In Mexico, impunity piles up along with journalists’ bodies

June 14, 2017 9:11 am
More than 100 journalists have been killed in Mexico since 2000 © AFP/File / JUAN MABROMATA

, MEXICO CITY, Mexico, Jun 14 – It can be deadly to ask questions about multibillion-dollar drug cartels or government corruption in Mexico, where more than 100 journalists have been killed since 2000.

Ninety percent of those cases remain unsolved.

At least five journalists have been killed here so far this year — casualties in a wave of bloodshed that has left more than 200,000 people dead or missing in the past decade, as Mexico’s rival cartels wage war on each other and the army.

The most high-profile case is that of Javier Valdez, a noted crime reporter in the violent western state of Sinaloa who was gunned down on May 15.

As with most of his murdered colleagues, little is known for sure about who killed him and why.

The authorities frequently refuse to provide information, saying they cannot comment on ongoing investigations.

Often, the reality is that “they’ve hardly done anything,” according to Balbina Flores, who runs her own investigations for watchdog group Reporters Without Borders.

One month after Valdez’s murder, AFP compiled details on each journalist killed this year and the investigations into their deaths.

– Cecilio Pineda, 39 –

Pineda, the editor of regional newspaper La Voz, was shot by gunmen on March 2 as he relaxed in a hammock near his house in the southern state of Guerrero.

A crime reporter and correspondent for national newspaper El Universal, he had received death threats and escaped an earlier attempt on his life in 2015.

Guerrero state prosecutor Javier Olea said he could not comment on the investigation.

– Ricardo Monlui, 57 –

Monlui, the editor of daily newspaper El Politico, was shot on March 19 as he left a restaurant with his wife and son in the eastern state of Veracruz.

An expert on the state’s graft-stained politics, he also wrote a syndicated column.

Veracruz state prosecutor Jorge Winckler declined to comment on the investigation.

Winckler is currently under investigation by a state commission for accusations of systematically obstructing journalists’ enquiries.

– Miroslava Breach, 54 –

Breach, a veteran crime and politics reporter for the newspapers La Jornada and Norte de Juarez, was found dead inside her car with gunshot wounds to the head on March 23 in the northern state of Chihuahua.

One of her last stories was on a war between two rival capos in the Juarez drug cartel.

State prosecutor Cesar Augusto Peniche said investigators have “100 percent identified” those responsible: a group of drug traffickers operating in the Chihuahua mountains.

Peniche’s office has now closed the investigation, even though no arrests have been made.

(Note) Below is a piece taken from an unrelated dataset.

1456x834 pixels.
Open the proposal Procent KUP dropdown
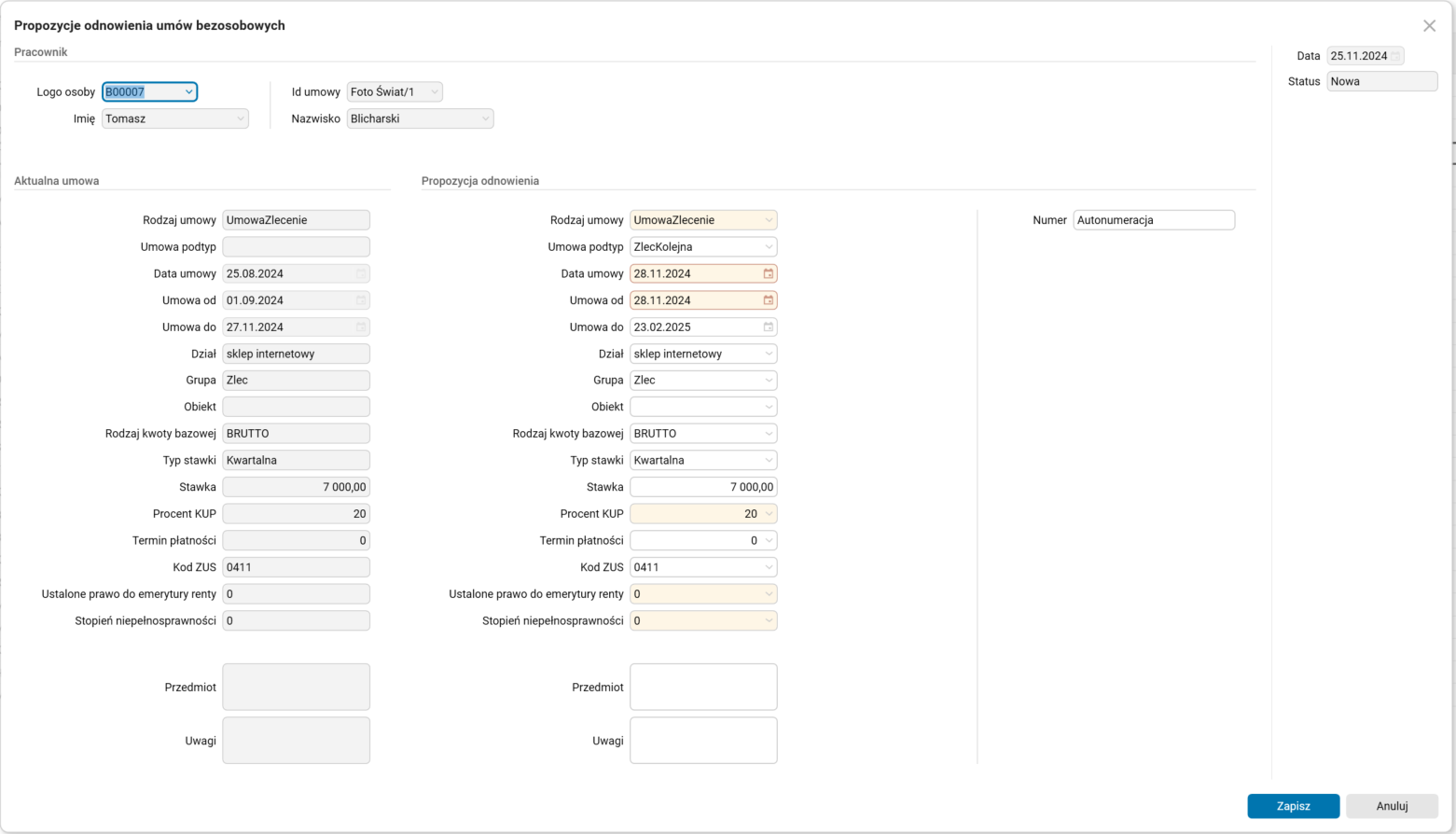pyautogui.click(x=769, y=514)
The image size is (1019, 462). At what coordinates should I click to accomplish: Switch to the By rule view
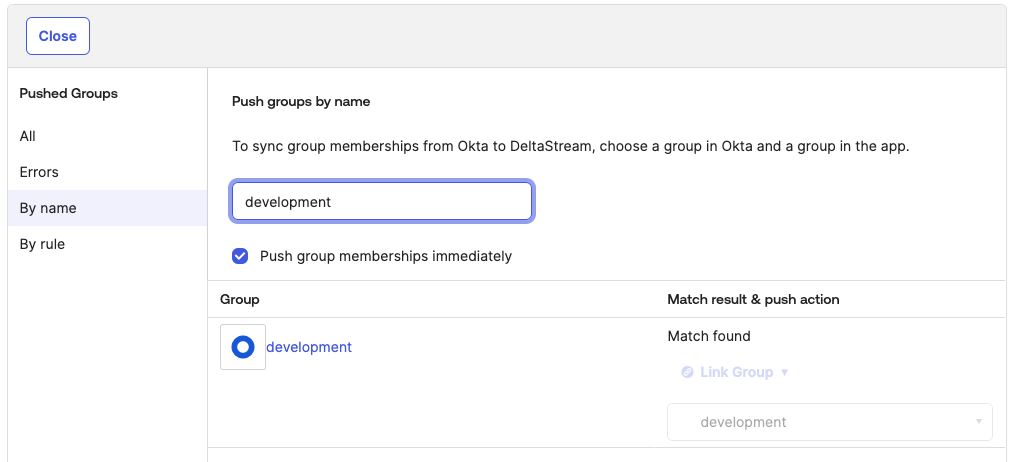(42, 244)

He said state and federal authorities are working to detain the suspects.

– Maximino Rodriguez, 71 –

Mexican journalists work during a protest of police officers in Chilpancingo, Mexico, in May © AFP/File / PEDRO PARDO

Rodriguez, a crime reporter with the blog Colectivo Pericu, was shot as he and his wife parked their car outside a store on April 14 in the northern state of Baja California Sur.

The authorities have arrested four suspects and determined the motive for the killing was Rodriguez’s journalism.

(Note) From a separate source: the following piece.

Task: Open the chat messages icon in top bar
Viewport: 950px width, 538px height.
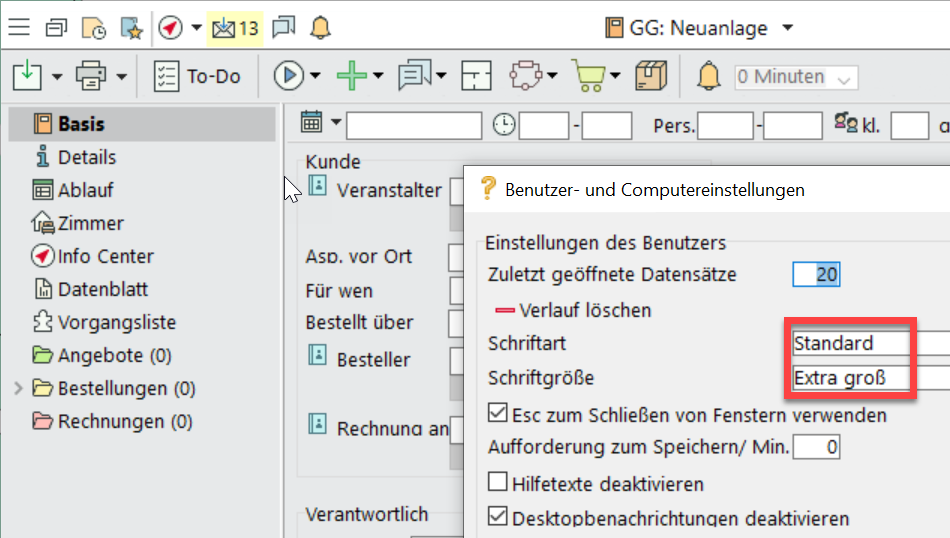Action: point(284,27)
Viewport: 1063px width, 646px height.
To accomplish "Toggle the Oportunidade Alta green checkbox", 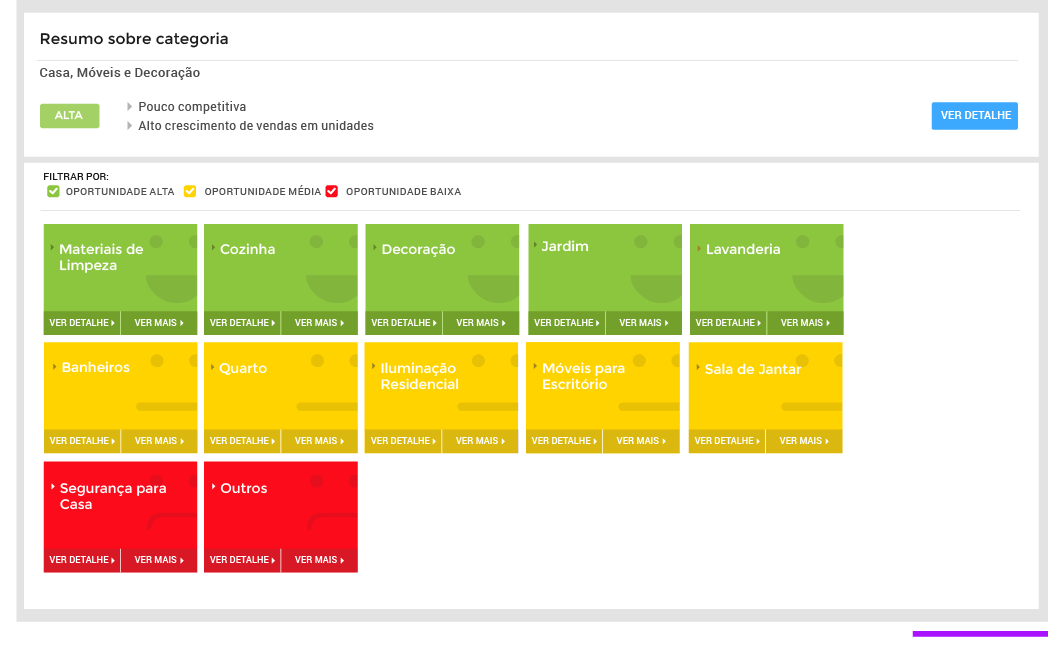I will point(54,191).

According to his colleagues, the suspects are hitmen linked to the powerful Sinaloa drug cartel.

– Javier Valdez, 50 –

Valdez, the founder of weekly newspaper Riodoce, a longtime AFP contributor and author of several books on organized crime, was shot outside his paper’s offices on May 15.

He had recently been reporting on a war between rival factions of the Sinaloa cartel since its boss, Joaquin “El Chapo” Guzman, was extradited to the United States in January.

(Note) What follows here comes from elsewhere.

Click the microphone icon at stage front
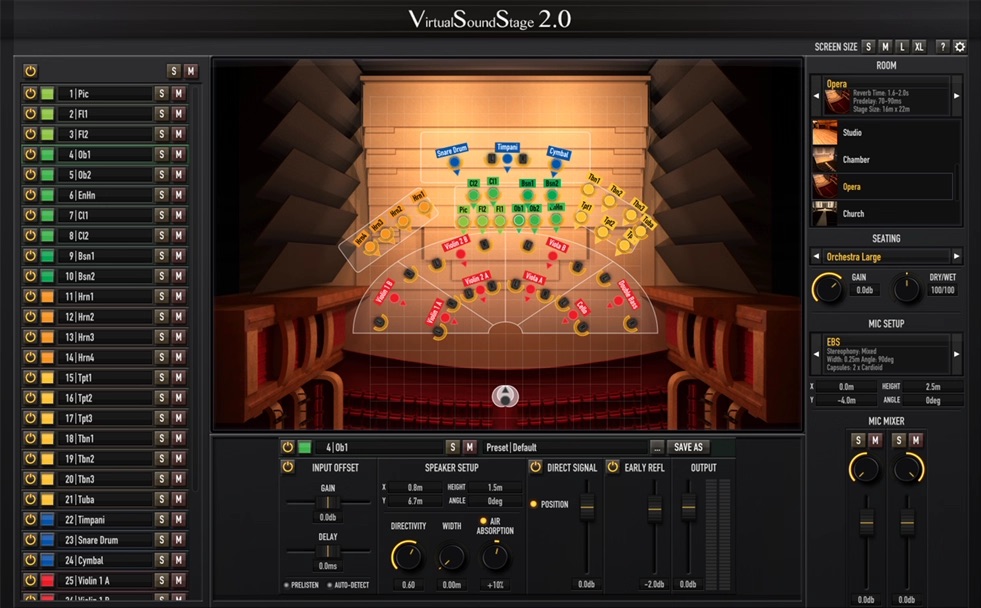(x=508, y=395)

Colleagues suspect the killing was in retaliation for an interview Valdez published with the head of one faction, Damaso Lopez Nunez, who is battling El Chapo’s sons for control of the cartel.

State prosecutors have refused to comply with a freedom of information request on their investigation, citing a new law that protects certain information such as suspects’ identities.

They initially said they were investigating the case as a robbery. They later acknowledged his journalism may have been the motive.